- **Assignment**: Could you find every line in the entries below that holds the word "computer" and copy it?

Given records section start

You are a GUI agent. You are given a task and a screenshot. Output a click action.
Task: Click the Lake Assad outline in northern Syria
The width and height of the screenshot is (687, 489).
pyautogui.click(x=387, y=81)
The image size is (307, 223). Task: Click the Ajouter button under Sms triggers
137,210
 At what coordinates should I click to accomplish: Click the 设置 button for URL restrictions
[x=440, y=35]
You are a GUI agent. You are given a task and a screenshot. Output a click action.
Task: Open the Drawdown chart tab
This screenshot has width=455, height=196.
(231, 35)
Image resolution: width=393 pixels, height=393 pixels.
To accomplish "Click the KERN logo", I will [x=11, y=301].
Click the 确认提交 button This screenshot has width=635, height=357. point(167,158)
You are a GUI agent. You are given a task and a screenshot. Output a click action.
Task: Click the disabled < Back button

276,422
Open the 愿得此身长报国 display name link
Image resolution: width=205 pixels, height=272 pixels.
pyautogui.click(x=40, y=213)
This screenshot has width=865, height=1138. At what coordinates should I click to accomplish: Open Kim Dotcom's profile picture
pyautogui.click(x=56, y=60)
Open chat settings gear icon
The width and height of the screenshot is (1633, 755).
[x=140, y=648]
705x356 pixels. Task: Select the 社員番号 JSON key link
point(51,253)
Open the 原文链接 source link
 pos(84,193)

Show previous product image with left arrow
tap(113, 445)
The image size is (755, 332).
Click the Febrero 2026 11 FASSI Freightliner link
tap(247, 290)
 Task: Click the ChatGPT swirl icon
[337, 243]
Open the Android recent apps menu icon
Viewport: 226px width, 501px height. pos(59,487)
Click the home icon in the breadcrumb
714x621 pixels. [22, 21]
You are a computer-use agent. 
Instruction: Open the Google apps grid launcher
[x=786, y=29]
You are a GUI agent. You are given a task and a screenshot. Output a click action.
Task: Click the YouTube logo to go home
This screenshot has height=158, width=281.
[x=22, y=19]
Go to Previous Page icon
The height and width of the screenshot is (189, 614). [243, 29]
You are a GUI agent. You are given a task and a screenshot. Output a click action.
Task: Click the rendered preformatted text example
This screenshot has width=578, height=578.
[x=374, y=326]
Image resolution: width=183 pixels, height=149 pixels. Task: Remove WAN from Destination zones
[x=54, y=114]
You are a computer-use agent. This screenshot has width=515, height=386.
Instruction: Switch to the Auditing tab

Given records section end

- **Answer to this problem**:
You are a computer-use agent. 
You are a computer-use agent. This screenshot has width=515, height=386.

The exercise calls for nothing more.